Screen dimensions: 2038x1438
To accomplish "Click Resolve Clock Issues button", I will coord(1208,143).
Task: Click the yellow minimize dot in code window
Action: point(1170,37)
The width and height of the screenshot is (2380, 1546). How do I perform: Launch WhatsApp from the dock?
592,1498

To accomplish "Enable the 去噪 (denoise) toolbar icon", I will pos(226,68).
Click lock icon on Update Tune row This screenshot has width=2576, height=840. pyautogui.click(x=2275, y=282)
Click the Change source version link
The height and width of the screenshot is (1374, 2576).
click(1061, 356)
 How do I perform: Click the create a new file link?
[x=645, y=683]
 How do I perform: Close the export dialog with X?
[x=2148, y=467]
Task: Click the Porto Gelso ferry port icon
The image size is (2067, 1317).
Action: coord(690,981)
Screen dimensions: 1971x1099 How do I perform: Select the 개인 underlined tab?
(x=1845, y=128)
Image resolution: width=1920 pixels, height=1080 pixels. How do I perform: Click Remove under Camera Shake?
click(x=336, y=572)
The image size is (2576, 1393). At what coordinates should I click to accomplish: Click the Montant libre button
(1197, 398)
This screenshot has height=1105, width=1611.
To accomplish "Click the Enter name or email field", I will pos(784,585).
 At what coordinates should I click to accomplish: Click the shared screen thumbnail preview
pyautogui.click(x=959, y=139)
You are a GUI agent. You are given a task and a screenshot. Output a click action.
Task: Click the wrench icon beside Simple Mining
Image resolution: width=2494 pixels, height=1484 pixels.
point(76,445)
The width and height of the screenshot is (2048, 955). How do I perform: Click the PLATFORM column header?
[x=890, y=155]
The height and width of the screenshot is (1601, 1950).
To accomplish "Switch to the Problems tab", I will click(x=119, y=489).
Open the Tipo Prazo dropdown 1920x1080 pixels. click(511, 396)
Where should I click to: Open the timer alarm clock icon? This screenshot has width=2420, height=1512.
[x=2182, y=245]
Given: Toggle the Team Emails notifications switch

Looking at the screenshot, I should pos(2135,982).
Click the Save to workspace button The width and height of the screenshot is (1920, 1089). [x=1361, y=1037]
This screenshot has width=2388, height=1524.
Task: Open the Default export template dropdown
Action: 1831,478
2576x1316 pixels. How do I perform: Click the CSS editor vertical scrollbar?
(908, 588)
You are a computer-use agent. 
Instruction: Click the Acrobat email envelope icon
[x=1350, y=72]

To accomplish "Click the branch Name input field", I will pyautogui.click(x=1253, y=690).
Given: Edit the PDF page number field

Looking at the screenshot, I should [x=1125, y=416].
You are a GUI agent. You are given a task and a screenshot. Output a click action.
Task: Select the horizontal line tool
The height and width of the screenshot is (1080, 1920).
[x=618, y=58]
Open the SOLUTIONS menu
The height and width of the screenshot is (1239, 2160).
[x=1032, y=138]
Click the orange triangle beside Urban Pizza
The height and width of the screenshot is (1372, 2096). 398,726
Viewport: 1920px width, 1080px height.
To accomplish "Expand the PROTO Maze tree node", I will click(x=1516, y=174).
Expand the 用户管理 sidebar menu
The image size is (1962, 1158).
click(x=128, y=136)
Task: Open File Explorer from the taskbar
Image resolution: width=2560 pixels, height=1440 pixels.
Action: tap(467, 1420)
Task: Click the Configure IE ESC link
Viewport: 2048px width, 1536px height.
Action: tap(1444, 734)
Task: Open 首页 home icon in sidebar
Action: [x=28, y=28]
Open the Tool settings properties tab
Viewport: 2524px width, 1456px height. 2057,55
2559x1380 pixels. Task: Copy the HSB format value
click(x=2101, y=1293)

* * *

- Assignment
In the listing above, find the line with "Click the Save" and the line with "Viewport: 1920px width, 1080px height.", then print exactly those lines and every line between them.

- Problem solution
Click the Save to workspace button The width and height of the screenshot is (1920, 1089). [x=1361, y=1037]
This screenshot has width=2388, height=1524.
Task: Open the Default export template dropdown
Action: 1831,478
2576x1316 pixels. How do I perform: Click the CSS editor vertical scrollbar?
(908, 588)
You are a computer-use agent. 
Instruction: Click the Acrobat email envelope icon
[x=1350, y=72]

To accomplish "Click the branch Name input field", I will pyautogui.click(x=1253, y=690).
Given: Edit the PDF page number field

Looking at the screenshot, I should [x=1125, y=416].
You are a GUI agent. You are given a task and a screenshot. Output a click action.
Task: Select the horizontal line tool
The height and width of the screenshot is (1080, 1920).
[x=618, y=58]
Open the SOLUTIONS menu
The height and width of the screenshot is (1239, 2160).
[x=1032, y=138]
Click the orange triangle beside Urban Pizza
The height and width of the screenshot is (1372, 2096). 398,726
Viewport: 1920px width, 1080px height.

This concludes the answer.